This blog post explores various approaches to access management, focusing on the flexibility provided by tenants, child tenants, and multi-tenancy.
Access management is necessary for any application. Whether you serve individuals or Fortune 500 customers, your app will need a way to grant and restrict access to specific resources for specific organizations or end users.
This blog post explores various approaches to access management, focusing on the flexibility provided by tenants, child tenants, and multi-tenancy.
To understand the full capabilities of access management with Userfront, it is important to understand a few core concepts.
In Userfront, a tenant represents a workspace, team, or organization within an application. Each tenant can have multiple users, each assigned specific roles. This allows for granular control over who can access what within the tenant. For instance, roles like admin, author, or developer can be customized to fit the specific needs of the application.
Key Features:
Child tenants are useful for organizations that require a hierarchical structure within their access management framework. For example, a parent company might have multiple subsidiaries, each functioning as a child tenant.
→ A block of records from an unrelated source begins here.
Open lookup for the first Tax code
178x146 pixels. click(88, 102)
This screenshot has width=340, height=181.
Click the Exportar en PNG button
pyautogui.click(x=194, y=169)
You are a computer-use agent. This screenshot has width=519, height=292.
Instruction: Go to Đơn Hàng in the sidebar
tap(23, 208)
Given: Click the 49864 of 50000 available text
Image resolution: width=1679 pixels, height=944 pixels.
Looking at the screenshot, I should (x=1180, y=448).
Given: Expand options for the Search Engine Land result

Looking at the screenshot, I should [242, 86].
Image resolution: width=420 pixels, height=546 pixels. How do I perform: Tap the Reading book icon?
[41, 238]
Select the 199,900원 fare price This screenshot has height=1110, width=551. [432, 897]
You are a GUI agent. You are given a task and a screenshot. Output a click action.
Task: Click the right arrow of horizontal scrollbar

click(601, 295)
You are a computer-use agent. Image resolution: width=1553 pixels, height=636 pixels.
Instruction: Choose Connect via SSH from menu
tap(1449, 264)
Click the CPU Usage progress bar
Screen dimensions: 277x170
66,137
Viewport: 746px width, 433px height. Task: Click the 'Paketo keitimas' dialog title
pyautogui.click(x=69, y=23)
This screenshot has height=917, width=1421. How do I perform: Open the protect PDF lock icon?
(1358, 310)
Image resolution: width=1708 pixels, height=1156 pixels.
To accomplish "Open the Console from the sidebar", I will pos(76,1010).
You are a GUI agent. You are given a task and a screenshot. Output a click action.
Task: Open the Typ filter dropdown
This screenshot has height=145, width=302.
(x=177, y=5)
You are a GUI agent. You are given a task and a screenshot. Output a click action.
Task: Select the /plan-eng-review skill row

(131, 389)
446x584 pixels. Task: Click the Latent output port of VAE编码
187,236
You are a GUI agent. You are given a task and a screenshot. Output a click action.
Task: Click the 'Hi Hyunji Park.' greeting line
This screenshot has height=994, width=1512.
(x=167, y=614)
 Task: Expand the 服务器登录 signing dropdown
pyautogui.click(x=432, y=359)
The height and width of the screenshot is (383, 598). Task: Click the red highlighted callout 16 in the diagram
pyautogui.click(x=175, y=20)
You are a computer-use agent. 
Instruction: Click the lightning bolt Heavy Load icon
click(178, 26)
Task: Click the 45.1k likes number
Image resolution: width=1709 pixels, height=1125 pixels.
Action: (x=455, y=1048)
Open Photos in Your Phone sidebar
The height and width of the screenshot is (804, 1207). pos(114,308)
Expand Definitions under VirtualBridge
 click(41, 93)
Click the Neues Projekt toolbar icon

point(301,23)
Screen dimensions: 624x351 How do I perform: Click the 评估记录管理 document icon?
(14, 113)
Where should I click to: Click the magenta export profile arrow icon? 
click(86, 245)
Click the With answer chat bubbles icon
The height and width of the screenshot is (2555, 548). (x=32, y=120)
This setup allows for centralized control while delegating specific access and management capabilities to the child tenants.
Key Features:
Multi-tenancy is a model that allows multiple independent instances of one or more applications to operate in a shared environment. Each tenant is isolated from the others, ensuring data security and privacy while sharing the same infrastructure.
Key Features:
Let’s look at an example. In the above diagram, “Your Service” is your application. The top-level “Customer account” is a tenant within your application. In this instance, the customer has sub-projects, each with multiple users — each of these projects would be considered child tenants.
With Userfront, you can control who has access (and what they can access) at each tenant and child tenant. Additionally, you could have child-tenants infinitely nested depending on your hierarchical needs. In other words, it’s tenants all the way down.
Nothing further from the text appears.